Work required:
Tally how many lines in the data below include "window", then please reply with only that figure.

****

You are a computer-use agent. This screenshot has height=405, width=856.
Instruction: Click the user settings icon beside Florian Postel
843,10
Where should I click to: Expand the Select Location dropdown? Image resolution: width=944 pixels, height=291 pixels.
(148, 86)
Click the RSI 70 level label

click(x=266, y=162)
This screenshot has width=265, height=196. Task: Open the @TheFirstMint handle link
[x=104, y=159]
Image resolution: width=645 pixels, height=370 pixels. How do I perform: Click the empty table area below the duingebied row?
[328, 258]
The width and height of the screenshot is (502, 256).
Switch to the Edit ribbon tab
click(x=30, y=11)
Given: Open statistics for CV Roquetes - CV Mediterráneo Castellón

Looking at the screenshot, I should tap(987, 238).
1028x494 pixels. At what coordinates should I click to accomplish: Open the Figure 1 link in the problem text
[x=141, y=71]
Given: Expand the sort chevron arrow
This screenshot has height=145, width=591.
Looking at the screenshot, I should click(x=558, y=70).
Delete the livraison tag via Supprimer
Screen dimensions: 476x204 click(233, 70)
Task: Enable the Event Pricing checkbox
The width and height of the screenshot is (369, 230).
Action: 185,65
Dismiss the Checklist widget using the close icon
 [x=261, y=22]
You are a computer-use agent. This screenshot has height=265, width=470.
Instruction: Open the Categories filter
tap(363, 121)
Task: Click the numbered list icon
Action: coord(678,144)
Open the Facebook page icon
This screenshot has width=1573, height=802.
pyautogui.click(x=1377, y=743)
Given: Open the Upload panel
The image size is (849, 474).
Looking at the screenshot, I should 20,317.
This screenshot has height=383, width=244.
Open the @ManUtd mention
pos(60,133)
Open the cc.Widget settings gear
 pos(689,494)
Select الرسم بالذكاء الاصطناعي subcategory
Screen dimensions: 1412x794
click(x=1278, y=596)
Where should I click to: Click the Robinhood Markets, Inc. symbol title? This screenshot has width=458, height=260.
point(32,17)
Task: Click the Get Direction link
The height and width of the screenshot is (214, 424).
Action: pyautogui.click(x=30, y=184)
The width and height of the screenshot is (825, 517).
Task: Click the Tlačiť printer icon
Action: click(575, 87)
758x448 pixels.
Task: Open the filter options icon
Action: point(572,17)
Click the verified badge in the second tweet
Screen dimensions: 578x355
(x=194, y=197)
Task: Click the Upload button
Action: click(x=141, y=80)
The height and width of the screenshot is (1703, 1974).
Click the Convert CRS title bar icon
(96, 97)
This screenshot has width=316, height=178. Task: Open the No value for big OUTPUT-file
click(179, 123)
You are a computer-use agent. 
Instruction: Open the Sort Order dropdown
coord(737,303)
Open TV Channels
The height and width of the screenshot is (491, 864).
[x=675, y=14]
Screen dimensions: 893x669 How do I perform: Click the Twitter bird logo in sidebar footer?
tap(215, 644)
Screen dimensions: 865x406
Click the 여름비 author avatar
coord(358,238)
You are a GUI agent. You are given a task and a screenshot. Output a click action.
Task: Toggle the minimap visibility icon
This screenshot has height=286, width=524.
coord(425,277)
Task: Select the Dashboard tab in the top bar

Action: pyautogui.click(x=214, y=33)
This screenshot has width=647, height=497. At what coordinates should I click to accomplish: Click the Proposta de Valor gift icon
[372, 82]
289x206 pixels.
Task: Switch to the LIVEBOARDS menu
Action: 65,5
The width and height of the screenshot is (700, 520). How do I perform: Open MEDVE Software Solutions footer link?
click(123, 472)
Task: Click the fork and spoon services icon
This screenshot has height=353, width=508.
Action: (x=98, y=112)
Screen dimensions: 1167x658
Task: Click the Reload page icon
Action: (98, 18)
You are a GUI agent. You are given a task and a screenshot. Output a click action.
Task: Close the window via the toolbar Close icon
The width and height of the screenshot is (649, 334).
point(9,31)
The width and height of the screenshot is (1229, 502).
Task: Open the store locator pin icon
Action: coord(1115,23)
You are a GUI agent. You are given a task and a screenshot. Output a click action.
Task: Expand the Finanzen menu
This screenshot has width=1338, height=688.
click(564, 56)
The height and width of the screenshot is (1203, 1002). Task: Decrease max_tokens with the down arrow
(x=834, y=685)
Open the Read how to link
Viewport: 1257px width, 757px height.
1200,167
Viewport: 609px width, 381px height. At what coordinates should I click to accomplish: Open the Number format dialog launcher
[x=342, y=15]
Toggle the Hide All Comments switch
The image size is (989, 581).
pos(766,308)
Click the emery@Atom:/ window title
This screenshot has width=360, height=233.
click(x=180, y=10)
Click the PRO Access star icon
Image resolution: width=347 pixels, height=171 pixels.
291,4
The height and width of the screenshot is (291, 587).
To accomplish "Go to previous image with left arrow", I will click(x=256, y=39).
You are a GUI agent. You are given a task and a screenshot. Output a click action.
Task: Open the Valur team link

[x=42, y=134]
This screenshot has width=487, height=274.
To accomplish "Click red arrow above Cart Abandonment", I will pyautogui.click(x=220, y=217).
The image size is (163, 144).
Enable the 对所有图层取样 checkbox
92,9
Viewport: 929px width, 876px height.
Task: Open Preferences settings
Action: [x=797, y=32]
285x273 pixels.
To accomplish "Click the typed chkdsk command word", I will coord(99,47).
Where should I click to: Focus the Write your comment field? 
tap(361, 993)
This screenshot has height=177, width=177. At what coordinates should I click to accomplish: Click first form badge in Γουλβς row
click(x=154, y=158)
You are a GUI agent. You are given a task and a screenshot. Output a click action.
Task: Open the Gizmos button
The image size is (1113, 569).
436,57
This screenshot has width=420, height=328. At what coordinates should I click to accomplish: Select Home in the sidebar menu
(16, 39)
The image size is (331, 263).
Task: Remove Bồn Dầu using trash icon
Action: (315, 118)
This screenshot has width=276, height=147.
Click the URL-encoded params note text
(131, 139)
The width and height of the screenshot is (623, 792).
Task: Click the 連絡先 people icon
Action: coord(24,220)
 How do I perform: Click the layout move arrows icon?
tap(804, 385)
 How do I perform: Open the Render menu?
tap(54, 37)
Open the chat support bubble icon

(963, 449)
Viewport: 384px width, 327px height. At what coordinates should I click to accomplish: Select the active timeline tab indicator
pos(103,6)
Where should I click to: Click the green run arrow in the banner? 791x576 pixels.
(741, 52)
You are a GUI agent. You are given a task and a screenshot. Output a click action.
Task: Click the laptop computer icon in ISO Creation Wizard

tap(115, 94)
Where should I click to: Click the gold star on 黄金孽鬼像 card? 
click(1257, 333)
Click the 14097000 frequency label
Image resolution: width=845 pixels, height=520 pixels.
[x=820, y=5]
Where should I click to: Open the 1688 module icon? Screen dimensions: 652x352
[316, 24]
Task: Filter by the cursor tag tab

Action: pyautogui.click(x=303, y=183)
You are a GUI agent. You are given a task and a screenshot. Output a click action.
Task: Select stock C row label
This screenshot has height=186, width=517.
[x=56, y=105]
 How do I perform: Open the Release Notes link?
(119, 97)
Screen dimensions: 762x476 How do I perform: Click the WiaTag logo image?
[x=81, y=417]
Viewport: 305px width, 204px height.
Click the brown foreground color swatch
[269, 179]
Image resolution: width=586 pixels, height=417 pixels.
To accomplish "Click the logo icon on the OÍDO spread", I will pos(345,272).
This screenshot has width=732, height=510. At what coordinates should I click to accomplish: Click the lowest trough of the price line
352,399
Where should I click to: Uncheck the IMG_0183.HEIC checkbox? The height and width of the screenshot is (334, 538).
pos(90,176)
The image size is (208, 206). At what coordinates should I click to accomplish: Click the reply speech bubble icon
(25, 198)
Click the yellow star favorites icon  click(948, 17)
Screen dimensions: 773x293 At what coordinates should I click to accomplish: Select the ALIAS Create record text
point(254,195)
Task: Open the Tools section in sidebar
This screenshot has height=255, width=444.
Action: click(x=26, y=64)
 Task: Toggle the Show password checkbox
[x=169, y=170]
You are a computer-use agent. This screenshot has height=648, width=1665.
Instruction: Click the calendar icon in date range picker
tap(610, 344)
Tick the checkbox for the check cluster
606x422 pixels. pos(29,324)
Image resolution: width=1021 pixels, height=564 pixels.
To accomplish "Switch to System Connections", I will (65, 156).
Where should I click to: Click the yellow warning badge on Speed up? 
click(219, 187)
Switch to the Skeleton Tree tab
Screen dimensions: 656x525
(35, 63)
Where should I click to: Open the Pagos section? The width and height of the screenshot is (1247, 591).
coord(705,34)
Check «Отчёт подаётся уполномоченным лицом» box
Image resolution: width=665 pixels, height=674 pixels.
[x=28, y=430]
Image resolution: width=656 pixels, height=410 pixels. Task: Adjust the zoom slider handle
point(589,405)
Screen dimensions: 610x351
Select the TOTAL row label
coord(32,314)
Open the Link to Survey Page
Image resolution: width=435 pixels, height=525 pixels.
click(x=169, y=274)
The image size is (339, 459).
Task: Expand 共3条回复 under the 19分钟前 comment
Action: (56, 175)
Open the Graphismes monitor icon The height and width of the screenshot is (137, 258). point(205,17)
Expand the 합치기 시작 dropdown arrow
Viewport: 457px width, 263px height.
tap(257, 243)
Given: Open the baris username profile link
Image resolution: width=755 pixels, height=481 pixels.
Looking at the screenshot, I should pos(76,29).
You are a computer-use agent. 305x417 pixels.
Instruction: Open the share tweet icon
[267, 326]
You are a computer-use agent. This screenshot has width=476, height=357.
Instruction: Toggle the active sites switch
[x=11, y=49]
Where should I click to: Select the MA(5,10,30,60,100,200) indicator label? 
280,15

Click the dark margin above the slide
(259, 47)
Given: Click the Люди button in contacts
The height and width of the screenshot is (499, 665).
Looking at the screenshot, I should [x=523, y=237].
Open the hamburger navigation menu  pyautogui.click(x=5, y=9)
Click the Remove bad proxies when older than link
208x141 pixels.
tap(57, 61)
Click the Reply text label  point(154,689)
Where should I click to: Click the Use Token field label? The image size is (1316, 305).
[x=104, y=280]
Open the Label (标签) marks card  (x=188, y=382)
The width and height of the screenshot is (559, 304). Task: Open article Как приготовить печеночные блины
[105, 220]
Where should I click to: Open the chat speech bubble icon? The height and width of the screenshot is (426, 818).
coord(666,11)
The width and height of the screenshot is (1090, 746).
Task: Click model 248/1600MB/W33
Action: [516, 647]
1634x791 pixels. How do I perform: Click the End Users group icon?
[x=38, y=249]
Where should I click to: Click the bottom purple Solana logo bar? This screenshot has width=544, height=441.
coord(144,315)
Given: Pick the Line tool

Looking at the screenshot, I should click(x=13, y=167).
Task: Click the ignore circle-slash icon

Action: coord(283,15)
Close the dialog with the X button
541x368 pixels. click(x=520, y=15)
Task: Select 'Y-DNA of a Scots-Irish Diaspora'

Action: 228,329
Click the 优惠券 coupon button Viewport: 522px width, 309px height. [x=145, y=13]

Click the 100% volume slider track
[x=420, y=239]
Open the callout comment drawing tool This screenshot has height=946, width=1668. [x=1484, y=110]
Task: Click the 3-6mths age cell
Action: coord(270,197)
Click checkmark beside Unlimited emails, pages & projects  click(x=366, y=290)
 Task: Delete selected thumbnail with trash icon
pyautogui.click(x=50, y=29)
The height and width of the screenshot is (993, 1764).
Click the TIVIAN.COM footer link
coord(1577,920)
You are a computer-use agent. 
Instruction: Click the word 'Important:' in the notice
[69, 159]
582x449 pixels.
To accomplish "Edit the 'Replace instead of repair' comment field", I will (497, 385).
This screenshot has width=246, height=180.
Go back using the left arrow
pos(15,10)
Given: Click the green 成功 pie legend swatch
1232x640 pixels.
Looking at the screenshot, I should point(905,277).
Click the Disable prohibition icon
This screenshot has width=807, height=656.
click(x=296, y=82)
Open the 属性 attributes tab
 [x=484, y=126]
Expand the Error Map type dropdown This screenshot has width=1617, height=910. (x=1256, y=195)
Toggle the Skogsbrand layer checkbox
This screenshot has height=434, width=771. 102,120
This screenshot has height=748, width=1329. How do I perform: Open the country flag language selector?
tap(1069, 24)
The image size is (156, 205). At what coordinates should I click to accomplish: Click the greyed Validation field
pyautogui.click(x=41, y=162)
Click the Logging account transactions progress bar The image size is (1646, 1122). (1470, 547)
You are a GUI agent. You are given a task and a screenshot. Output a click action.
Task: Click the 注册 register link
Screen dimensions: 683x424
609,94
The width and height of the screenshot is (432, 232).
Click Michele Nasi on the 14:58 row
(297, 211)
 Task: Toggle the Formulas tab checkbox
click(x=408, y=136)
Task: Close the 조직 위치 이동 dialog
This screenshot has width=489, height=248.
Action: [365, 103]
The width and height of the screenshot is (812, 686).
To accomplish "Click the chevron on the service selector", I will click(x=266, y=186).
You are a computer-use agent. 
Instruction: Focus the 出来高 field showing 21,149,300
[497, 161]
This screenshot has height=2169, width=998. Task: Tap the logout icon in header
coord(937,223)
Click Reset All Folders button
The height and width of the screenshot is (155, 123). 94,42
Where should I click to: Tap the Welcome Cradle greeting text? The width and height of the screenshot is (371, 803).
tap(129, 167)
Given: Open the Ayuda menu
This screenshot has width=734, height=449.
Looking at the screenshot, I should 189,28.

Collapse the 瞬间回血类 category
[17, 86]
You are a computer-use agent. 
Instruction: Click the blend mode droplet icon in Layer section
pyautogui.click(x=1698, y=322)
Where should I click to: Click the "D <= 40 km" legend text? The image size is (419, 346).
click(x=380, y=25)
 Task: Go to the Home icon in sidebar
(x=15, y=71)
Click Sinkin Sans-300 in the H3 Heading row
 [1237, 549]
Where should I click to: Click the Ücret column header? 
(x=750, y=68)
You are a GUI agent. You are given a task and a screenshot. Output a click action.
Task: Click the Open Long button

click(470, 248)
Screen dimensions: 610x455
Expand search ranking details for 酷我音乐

****

Output for this exercise:
2